* JOB A *
According to the article on Las Vegas mortgage fraud, how many properties were involved in the alleged scheme?
* JOB B *
Resume the article on Las Vegas mortgage fraud after its final sentence and write the next paragraph.

* PASSAGE SHOWN *
▼▼▼
Las Vegas called 'mortgage fraud ground zero'

ByABC News
June 3, 2008, 4:54 AM

LAS VEGAS -- In the shadow of Sunrise Mountain, where Rolling Hills Drive turns into Gold Mine Drive, a plain two-story home sits unoccupied, like thousands of other houses here in southern Nevada.

Some of these empty homes have "for sale" signs. Others bear signs saying "foreclosure." Authorities say hundreds of them, including this one on Rolling Hills Drive, should have a different sign out front, one that reads "fraud."

Prosecutors contend this house was sold last year to a straw buyer as part of a sprawling mortgage fraud perpetrated by a husband-and-wife team involving 277 properties in greater Las Vegas.

Prosecutors have charged Eve Mazzarella, 30, and Steven Grimm, 45, with bank fraud, alleging the two caused banks to make more than $107 million in dubious loans and netted a profit of at least $15 million. Both defendants pleaded not guilty to the charges. A trial has been scheduled for October.
▲▲▲
* COLLECTED DATA *
▼▼▼
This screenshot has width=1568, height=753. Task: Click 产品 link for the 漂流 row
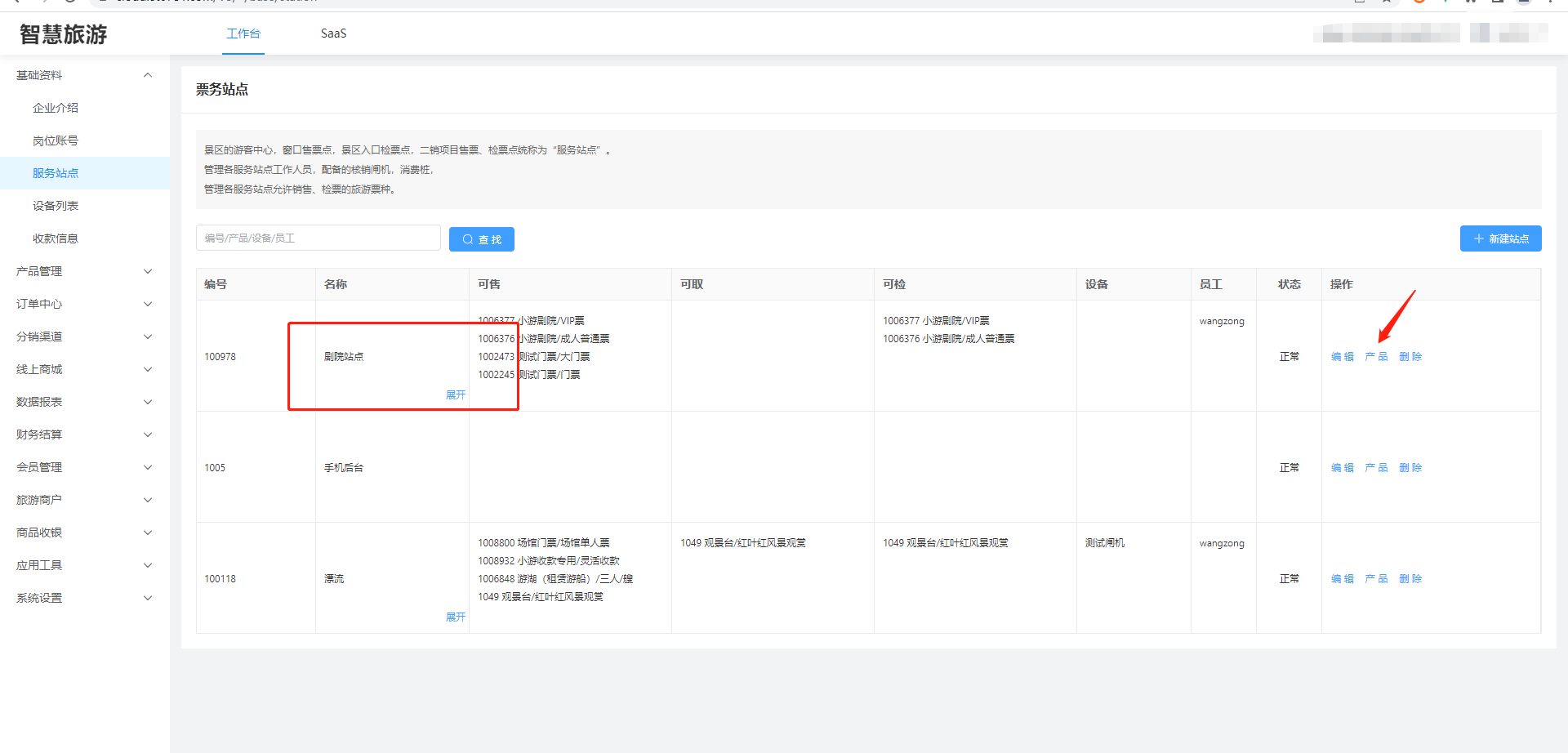pos(1376,579)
▲▲▲
* TASK ANSWER A *
277 properties in greater Las Vegas.

* TASK ANSWER B *
To the untrained eye, the size, scope and sophistication of the alleged scheme is noteworthy. But to the FBI in Las Vegas, the problem is the opposite: In recent years, there have been so many mortgage fraud cases, the bureau and local prosecutors have had to establish a special task force to combat the problem.

Scott Hunter, the FBI's supervisory special agent here, describes the region as "mortgage fraud ground zero."

The problem is so widespread that everyone seems to know someone affected by it. Even one of the FBI's Las Vegas agents has a connection: Special Agent Henry Schlumpf's wife was the real estate broker who sold the Rolling Hills Drive house last year to a straw buyer representing Mazzarella and Grimm.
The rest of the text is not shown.